Accade in una chiesa cattolica e non in una moschea musulmana, e non è il primo caso (in Vaticano, per esempio, ma l’invito a non scoprirsi è esteso anche agli uomini). Solo che a Gesico, 800 anime nella Trexenta più profonda, da quindici anni si assiste a un braccio di ferro fra il parroco Luca Pretta e una larga parte della popolazione. Anziché unire, don Luca divide i paesani, persino intere famiglie, e alimenta polemiche. Contro il sacerdote tradizionalista (recita la messa in latino, dando le spalle al pubblico, come prima del Concilio Vaticano II), c’è l’intera giunta guidata da Rodolfo Cancedda, sindaco di area Pd al suo quarto mandato. Sono con lui il vice sindaco Pietro Bonu e i due giovani assessori alle politiche sociali Valentino Cocco e alla cultura Stefania Contu (entrambi ventiseienni). «Passi per il disegno – dice il sindaco – ma perché usare il termine “cacciare”? La mia impressione è che don Luca volesse ancora una volta far parlare di sé. E poi quelle catene davanti al sagrato, o la scritta proprietà privata un po’ ovunque, ma insomma! A parte che quel sagrato è stato restaurato con soldi pubblici, è un segnale di chiusura verso la comunità. E pensare che quando è arrivato 15 anni fa siamo andati a riceverlo come un papa, mancava solo la banda».

L’oratorio della discordia. «I problemi sono cominciati poco dopo», dice Carlo Carta, presidente della Pro loco e ispiratore della pagina facebook “Indignati per Gesico”, dove le avventure di don Pretta tengono banco. «Nel 2001 decise di intitolare l’oratorio a don Giuseppe Atzori, che era stato il parroco di Gesico dal 1906 al 1946. Fu allontanato perché sospettato di abusi sessuali su minori. Qualche anno dopo fu assolto per insufficienza di prove. Quale sia stato l’esito giudiziario, in paese Atzori non è popolare neppure oggi, a tanti anni di distanza, e l’intitolazione è parsa una provocazione».
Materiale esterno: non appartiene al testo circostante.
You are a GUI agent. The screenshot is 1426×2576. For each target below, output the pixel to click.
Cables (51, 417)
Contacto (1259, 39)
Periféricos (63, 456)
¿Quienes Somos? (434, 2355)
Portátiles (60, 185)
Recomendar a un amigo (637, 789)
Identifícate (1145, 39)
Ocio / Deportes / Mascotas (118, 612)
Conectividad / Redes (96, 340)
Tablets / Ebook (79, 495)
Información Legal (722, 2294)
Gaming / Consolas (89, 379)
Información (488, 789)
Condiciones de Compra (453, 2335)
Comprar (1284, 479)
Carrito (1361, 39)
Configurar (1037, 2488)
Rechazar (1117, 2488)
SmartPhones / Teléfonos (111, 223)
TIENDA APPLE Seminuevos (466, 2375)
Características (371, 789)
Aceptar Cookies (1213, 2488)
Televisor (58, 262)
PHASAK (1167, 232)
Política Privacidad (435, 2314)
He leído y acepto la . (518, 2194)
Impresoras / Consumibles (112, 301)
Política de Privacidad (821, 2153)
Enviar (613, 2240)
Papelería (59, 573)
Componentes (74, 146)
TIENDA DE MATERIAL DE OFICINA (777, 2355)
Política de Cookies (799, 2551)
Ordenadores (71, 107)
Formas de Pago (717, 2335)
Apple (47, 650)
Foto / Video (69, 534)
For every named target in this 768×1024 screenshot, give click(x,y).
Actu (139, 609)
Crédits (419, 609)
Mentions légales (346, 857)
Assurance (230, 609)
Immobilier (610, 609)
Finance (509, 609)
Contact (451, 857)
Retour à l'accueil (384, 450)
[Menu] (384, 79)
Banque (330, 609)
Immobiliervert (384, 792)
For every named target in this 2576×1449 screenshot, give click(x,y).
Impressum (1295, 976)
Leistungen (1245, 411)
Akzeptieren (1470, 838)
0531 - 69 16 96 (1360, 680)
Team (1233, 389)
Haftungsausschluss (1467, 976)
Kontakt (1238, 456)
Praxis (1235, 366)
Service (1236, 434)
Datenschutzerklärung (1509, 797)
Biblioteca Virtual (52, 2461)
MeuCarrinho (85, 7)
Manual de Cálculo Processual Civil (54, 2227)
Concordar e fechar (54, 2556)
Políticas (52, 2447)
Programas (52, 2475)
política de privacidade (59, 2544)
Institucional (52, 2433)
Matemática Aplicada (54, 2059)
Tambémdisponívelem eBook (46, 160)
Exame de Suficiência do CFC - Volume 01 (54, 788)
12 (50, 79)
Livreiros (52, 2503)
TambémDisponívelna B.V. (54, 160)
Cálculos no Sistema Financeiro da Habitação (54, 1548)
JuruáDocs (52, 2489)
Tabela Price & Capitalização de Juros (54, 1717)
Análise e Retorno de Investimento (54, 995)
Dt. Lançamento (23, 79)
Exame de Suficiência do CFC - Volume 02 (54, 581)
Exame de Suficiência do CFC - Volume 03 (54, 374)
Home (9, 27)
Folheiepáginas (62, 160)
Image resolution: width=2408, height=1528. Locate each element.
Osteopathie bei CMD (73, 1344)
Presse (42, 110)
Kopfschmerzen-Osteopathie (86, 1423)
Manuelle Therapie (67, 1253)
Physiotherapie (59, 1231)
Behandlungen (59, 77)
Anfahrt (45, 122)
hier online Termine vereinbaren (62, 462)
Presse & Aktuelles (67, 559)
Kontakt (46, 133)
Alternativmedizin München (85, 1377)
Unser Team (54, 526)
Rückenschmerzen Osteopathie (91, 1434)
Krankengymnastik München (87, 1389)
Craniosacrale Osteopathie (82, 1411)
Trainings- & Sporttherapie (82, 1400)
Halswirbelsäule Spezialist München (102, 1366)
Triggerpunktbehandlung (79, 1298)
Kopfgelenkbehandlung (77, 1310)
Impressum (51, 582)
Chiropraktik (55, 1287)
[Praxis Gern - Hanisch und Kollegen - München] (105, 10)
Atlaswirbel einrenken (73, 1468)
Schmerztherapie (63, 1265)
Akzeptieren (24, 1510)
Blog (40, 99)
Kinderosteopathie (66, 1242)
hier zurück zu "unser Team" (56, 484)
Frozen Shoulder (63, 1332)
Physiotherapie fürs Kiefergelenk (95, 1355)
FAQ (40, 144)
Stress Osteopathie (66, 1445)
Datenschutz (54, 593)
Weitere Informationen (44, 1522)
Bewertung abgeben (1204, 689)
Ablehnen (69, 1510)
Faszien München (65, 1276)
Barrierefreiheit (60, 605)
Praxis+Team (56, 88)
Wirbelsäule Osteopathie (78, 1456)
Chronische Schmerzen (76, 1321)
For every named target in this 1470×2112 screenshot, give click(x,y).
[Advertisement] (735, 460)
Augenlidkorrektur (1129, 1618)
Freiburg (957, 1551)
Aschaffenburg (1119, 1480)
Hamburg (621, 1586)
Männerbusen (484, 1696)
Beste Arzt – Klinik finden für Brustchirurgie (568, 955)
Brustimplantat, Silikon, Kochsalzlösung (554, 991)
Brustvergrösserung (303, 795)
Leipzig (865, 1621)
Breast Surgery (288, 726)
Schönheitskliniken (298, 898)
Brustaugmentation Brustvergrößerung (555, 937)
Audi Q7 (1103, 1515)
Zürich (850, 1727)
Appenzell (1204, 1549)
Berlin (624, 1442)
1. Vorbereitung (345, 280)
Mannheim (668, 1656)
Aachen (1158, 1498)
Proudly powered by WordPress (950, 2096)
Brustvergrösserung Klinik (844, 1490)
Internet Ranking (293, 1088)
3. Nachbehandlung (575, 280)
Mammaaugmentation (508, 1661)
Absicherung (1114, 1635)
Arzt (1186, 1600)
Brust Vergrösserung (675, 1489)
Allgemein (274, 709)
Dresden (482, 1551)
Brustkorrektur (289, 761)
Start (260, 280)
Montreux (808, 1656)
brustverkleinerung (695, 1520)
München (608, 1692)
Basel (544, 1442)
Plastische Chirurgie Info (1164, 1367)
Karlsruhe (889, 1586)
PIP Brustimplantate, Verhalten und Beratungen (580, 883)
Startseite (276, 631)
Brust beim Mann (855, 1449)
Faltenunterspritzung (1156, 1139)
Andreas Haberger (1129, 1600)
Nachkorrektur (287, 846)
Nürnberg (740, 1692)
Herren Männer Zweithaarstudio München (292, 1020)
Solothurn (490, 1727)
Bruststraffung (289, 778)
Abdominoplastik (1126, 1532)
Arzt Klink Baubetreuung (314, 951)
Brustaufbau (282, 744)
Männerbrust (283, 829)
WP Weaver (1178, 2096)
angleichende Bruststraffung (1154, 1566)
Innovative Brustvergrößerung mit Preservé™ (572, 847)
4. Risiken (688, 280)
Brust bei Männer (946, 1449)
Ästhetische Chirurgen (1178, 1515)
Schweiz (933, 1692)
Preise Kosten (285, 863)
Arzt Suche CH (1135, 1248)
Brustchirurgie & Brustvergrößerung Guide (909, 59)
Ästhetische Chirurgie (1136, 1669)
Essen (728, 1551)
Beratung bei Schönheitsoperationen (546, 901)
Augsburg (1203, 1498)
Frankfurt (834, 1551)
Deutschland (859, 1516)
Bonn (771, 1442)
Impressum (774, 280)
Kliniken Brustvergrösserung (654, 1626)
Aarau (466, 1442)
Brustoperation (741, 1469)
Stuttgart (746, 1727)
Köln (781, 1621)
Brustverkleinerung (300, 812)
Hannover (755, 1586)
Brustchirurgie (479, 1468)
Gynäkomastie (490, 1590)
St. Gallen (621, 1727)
Reliquie all’asta. Ma era solo l’inizio. Tre anni fa, in occasione della festa del compatrono sant’Amatore, in paese è arrivato un reparto di carabinieri in assetto antisommossa per proteggere il sacerdote da una mezza sollevazione popolare. Al centro della disputa, la sua volontà di separare la tradizionale sagra delle lumache dai festeggiamenti del santo, che da oltre vent’anni si svolgono in contemporanea ad ottobre, e spostare le manifestazioni religiose a una settimana dopo. Ma non era andata meglio quando don Luca aveva deciso di mettere in vendita frammenti delle reliquie di sant’Amatore (Amadu in sardo), a cento euro la teca. Tutto per finanziare lavori di restauro della chiesa. Era bastata la dura protesta dei compaesani a convincere il sacerdote a fare marcia indietro.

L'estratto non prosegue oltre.